**EXERCISE DATA**

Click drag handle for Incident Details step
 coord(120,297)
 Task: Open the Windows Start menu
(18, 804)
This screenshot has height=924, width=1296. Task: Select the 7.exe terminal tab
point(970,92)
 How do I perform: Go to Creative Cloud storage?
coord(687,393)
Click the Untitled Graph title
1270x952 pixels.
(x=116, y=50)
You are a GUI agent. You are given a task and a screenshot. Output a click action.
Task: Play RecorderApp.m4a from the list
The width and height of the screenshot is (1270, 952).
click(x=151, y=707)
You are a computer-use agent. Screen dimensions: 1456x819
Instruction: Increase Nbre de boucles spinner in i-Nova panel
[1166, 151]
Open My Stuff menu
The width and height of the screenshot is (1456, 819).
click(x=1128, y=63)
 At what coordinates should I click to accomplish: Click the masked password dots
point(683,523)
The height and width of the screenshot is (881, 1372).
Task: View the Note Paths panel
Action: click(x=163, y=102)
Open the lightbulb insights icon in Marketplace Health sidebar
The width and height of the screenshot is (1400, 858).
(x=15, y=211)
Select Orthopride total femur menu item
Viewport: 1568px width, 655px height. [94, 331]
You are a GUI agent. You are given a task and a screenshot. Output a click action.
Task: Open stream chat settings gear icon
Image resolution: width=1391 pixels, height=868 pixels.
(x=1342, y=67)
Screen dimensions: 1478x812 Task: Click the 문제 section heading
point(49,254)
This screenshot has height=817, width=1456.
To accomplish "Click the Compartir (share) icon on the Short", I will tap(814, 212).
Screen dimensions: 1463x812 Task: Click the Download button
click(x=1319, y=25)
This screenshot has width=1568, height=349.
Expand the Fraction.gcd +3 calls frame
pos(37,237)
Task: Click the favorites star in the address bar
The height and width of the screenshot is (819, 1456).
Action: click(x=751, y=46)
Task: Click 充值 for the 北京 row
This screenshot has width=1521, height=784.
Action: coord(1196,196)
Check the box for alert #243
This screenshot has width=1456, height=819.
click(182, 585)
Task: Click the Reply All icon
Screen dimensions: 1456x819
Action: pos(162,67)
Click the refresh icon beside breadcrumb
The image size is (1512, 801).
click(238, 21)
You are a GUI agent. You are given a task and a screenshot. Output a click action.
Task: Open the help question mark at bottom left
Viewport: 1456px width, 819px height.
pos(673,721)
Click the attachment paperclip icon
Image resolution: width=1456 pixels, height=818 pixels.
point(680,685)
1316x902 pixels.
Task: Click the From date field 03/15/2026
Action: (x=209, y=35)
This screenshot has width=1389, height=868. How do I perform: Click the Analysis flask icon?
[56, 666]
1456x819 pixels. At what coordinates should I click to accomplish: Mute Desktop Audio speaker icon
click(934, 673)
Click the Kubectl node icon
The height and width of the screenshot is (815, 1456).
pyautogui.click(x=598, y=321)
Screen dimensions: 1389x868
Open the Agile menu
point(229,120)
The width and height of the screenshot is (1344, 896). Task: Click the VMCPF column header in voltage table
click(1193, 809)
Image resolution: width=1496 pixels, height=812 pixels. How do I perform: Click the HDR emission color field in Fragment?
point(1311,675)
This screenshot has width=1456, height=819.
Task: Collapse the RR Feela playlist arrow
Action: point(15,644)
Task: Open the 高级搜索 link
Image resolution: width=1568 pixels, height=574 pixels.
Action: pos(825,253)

**ASSIGNED TASK**
In full and without alteration, return every line above.

**ANSWER SECTION**
Click drag handle for Incident Details step
 coord(120,297)
 Task: Open the Windows Start menu
(18, 804)
This screenshot has height=924, width=1296. Task: Select the 7.exe terminal tab
point(970,92)
 How do I perform: Go to Creative Cloud storage?
coord(687,393)
Click the Untitled Graph title
1270x952 pixels.
(x=116, y=50)
You are a GUI agent. You are given a task and a screenshot. Output a click action.
Task: Play RecorderApp.m4a from the list
The width and height of the screenshot is (1270, 952).
click(x=151, y=707)
You are a computer-use agent. Screen dimensions: 1456x819
Instruction: Increase Nbre de boucles spinner in i-Nova panel
[1166, 151]
Open My Stuff menu
The width and height of the screenshot is (1456, 819).
click(x=1128, y=63)
 At what coordinates should I click to accomplish: Click the masked password dots
point(683,523)
The height and width of the screenshot is (881, 1372).
Task: View the Note Paths panel
Action: click(x=163, y=102)
Open the lightbulb insights icon in Marketplace Health sidebar
The width and height of the screenshot is (1400, 858).
(x=15, y=211)
Select Orthopride total femur menu item
Viewport: 1568px width, 655px height. [94, 331]
You are a GUI agent. You are given a task and a screenshot. Output a click action.
Task: Open stream chat settings gear icon
Image resolution: width=1391 pixels, height=868 pixels.
(x=1342, y=67)
Screen dimensions: 1478x812 Task: Click the 문제 section heading
point(49,254)
This screenshot has height=817, width=1456.
To accomplish "Click the Compartir (share) icon on the Short", I will tap(814, 212).
Screen dimensions: 1463x812 Task: Click the Download button
click(x=1319, y=25)
This screenshot has width=1568, height=349.
Expand the Fraction.gcd +3 calls frame
pos(37,237)
Task: Click the favorites star in the address bar
The height and width of the screenshot is (819, 1456).
Action: click(x=751, y=46)
Task: Click 充值 for the 北京 row
This screenshot has width=1521, height=784.
Action: coord(1196,196)
Check the box for alert #243
This screenshot has width=1456, height=819.
click(182, 585)
Task: Click the Reply All icon
Screen dimensions: 1456x819
Action: pos(162,67)
Click the refresh icon beside breadcrumb
The image size is (1512, 801).
click(238, 21)
You are a GUI agent. You are given a task and a screenshot. Output a click action.
Task: Open the help question mark at bottom left
Viewport: 1456px width, 819px height.
pos(673,721)
Click the attachment paperclip icon
Image resolution: width=1456 pixels, height=818 pixels.
point(680,685)
1316x902 pixels.
Task: Click the From date field 03/15/2026
Action: (x=209, y=35)
This screenshot has width=1389, height=868. How do I perform: Click the Analysis flask icon?
[56, 666]
1456x819 pixels. At what coordinates should I click to accomplish: Mute Desktop Audio speaker icon
click(934, 673)
Click the Kubectl node icon
The height and width of the screenshot is (815, 1456).
pyautogui.click(x=598, y=321)
Screen dimensions: 1389x868
Open the Agile menu
point(229,120)
The width and height of the screenshot is (1344, 896). Task: Click the VMCPF column header in voltage table
click(1193, 809)
Image resolution: width=1496 pixels, height=812 pixels. How do I perform: Click the HDR emission color field in Fragment?
point(1311,675)
This screenshot has width=1456, height=819.
Task: Collapse the RR Feela playlist arrow
Action: point(15,644)
Task: Open the 高级搜索 link
Image resolution: width=1568 pixels, height=574 pixels.
Action: pos(825,253)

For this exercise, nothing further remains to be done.